DIRECTIONS:
Provide again, from the entries below, every line from the one containing "You are a computer-use agent." through the one containing "Instruction: Click the orange Code link", exactly as written, and no other line.
Start of DATA SUPPLIED
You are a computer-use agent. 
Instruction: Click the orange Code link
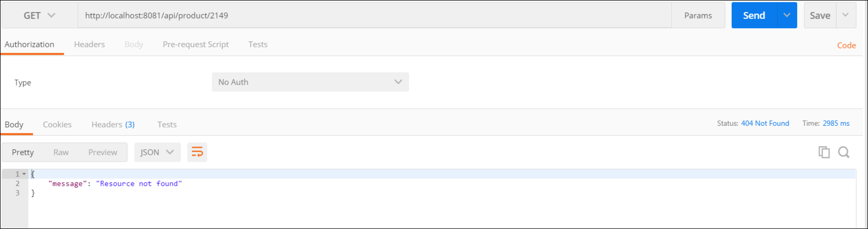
End of DATA SUPPLIED
Start of DATA SUPPLIED
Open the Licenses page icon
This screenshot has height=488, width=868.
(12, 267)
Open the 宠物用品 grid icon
End of DATA SUPPLIED
Start of DATA SUPPLIED
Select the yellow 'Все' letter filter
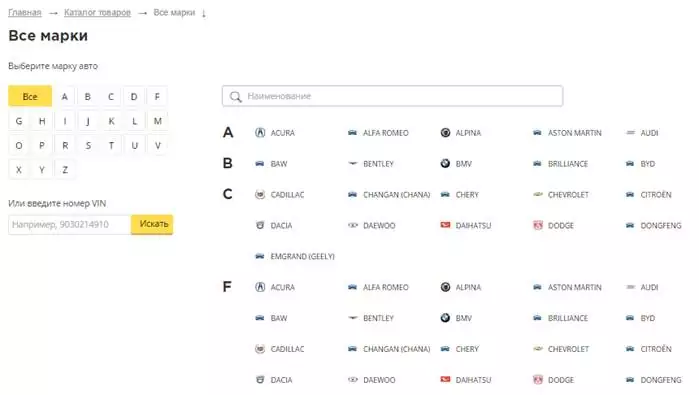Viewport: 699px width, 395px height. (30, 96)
End of DATA SUPPLIED
EXERCISE RESULT:
You are a computer-use agent. 
Instruction: Click the orange Code link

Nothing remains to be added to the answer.